3/13/08 How a lender bailout hurts the economy
The Federal Reserve's efforts to ease the credit crunch risk stoking inflation - and letting reckless, well-paid execs off the hook.
The government is showing considerable ingenuity in devising new tactics to fight the credit crunch. But some observers fear that the innovations risk making matters worse - by fueling inflation and insulating executives who made reckless bets from the full wrath of the market.
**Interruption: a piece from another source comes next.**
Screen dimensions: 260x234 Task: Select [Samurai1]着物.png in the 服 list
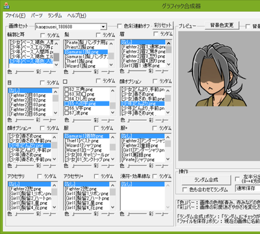pyautogui.click(x=86, y=136)
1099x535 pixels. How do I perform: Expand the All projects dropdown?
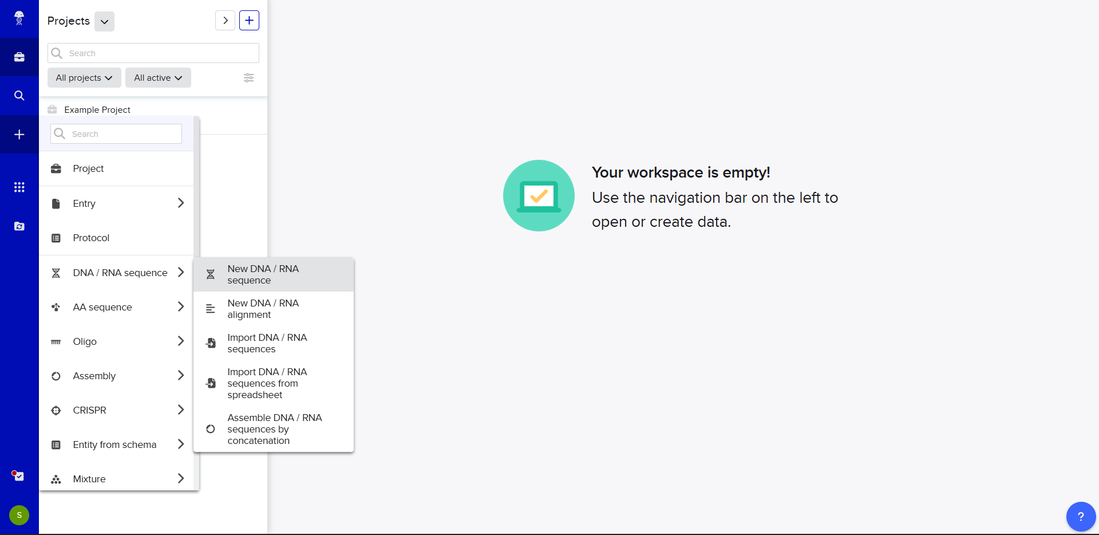click(84, 78)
The Federal Reserve set off a ferocious stock market rally Tuesday with its plan to lend banks as much as $200 billion over 28 days later this month. The plan sent shares of hard-hit lenders such as Fannie Mae (FNM), Freddie Mac (FRE, Fortune 500) and Washington Mutual (WM, Fortune 500) soaring, because the Fed will allow borrowers to use privately issued mortgage-backed securities as collateral. Investors have fled those securities because they see a rising risk that mortgage bonds will become impaired as housing prices slide and defaults tick higher.
Tuesday's plan, dubbed the Term Securities Lending Facility, wasn't the first Fed move aimed at loosening up the debt markets. Late last year the Fed rolled out a similar plan called the Term Auction Facility that briefly succeeded in bringing down the interest rates banks charge one another for overnight loans.
"Think of Ben Bernanke as action hero," Felix Salmon wrote this week at Portfolio.com. "Every time the credit markets seize up and threaten to bring down the U.S. financial system, he pulls out a new weapon."
Not everyone is a fan of Action Ben, however. David Rosenberg, chief North American economist at Merrill Lynch (MER, Fortune 500), wrote Wednesday that this week's Fed action will do little to counter the impression that Bernanke & Co. is struggling with problems that the Fed ultimately has little control over.
"This latest experiment, as with the others undertaken thus far, does not address underlying credit problems, does not materially improve the solvency of the institutions exposed to assets under stress, does nothing to put a floor under home prices," Rosenberg wrote in a note to clients. "We see no reason based on this for anyone to change their economic or earnings outlook despite the stock market's initial reaction to this latest initiative."
Rosenberg, who has been predicting for some time that the economy will slip into recession this year, expects the Fed to cut its fed funds rate to as low as 1% later in 2008, down from 3% now and 5.25% back in August. Observers expect the rate cuts to continue next week, with a cut as deep as 75 basis points at the Fed's regularly scheduled meeting. But there's little optimism that the cuts will do anything to stimulate demand for houses, which remain pricey by historical measures, or even bring down mortgage rates, which have been rising since the Fed's slashed rate by more than a percentage point over eight days at the end of January.